Trabalhos em grupo são verdadeiros palcos de emoção genuína onde o despertar de sentimentos pode ocorrer a partir de “eu”, do “tu”, do “nós”, do “nosso”, com a beleza do novo, do desconhecido, do inesperado nos ofertando de forma ativa, ainda que num silêncio, e passiva diante do movimento, o crescimento do”ser”.

O grupo é indivíduo e totalidade, é um campo de escolhas, onde cada um pode naturalmente se fazer presente em sua singularidade ou ousadia e a emoção desafia o legado de se conhecer em sentido, o que realmente explodiu em primeiro ato. Por esta simplicidade e profundidade, acredito estarmos de posse de um ferramental precioso para lidar em qualquer atitude comportamental, pois o respeito pelo “ainda” desconhecido, nada mais é do que a busca de crescimento e saber (assimilação).

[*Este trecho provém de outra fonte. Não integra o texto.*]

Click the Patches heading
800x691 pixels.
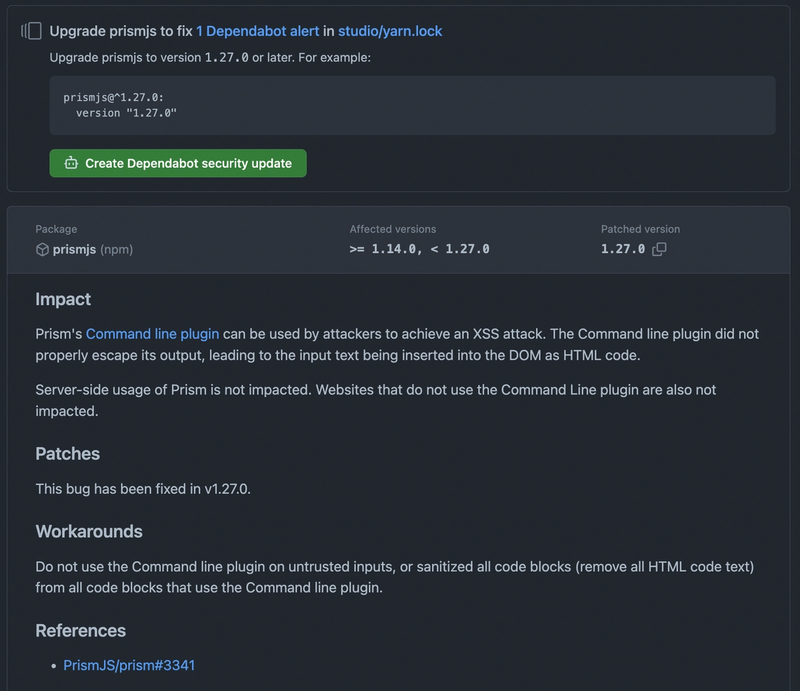tap(68, 453)
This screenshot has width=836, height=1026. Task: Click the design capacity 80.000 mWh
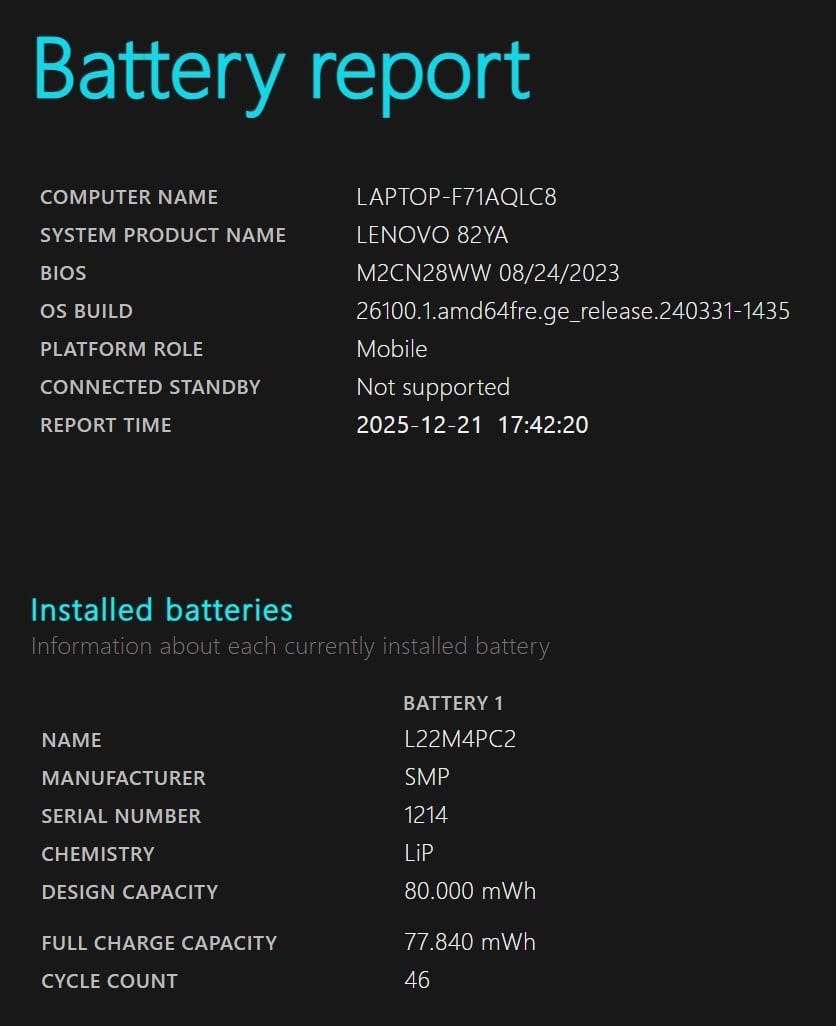point(470,891)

Um bom motivo para esta busca nos enfatiza Perls (2002, p. 198): “não devemos ficar satisfeitos em tornar consciente o material inconsciente, em “vomitar” o material inconsciente. Devemos insistir em que deveria ser remoído e, portanto, preparado para sua assimilação.” E sobre escolhas e assimilação Gary Yontef (1998, p. 28) traduz: “as pessoas crescem abocanhando um pedaço de tamanho apropriado (seja comida, idéias, ou relacionamentos), mastigando-o (considerando) e descobrindo se é tóxico ou nutritivo. Se nutritivo, o organismo o assimila e o torna parte de si. Se tóxico, o organismo o cospe fora (rejeita-o).”

Reforçando o que disse sobre a importância dos trabalhos de grupo, concordo com o casal Polsters (1979) quando “recomendam como antídoto para a confluência, o contato, a diferenciação e a articulação (POLSTER & POLSTER apud D’ACRI; LIMA & ORGLER, 2007, p. 53). Aliás, este por certo é um bom antídoto para busca de uma atitude saudável.

 

Referência bibliográfica

BUBER, M. Eu e Tu. São Paulo: Moraes, 1974.

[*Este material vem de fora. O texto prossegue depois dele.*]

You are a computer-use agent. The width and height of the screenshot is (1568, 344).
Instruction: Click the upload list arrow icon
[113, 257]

D’ACRI, G. Confluência. In D’Acri, G; Lima, P; Orgler, S. Dicionário de Gestalt-terapia. São Paulo: Summus, 2007.

D’ACRI, G., LIMA, P.; ORGLER, S. Dicionário de Gestalt-terapia: Gestaltês. São Paulo: Summus, 2007.

FRAZÃO, L. M. Apresentação a edição brasileira. In PERLS, F, S; HEFFERLINE; R. GOODMAN. P. Gestalt-terapia. São Paulo: Summus, 1997.

MENDONÇA, M. M. Ajustamento Criativo. In D’ACRI, G; LIMA, P; ORGLER, S. Dicionário de Gestalt-terapia. São Paulo: Summus, 2007.

PERLS, F. S. Ego, Fome e Agressão. São Paulo: Summus, 2002.

PERLS, F, S; HEFFERLINE; R. GOODMAN. P. Gestalt-terapia. São Paulo: Summus, 1997.

POLSTER, E; POLSTER, M. Gestalt-terapia Integrada. Belo Horizonte: Interlivros, 1979.

___________________. In D’Acri, G; Lima, P; Orgler, S. Dicionário de Gestalt-terapia. São Paulo: Summus, 2007.

RIBEIRO, J, P. Gestalt-terapia: refazendo um caminho. São Paulo: Summus, 1985.

YONTEF G, M. Processo, Diálogo e Awareness. São Paulo: Summus, 1998.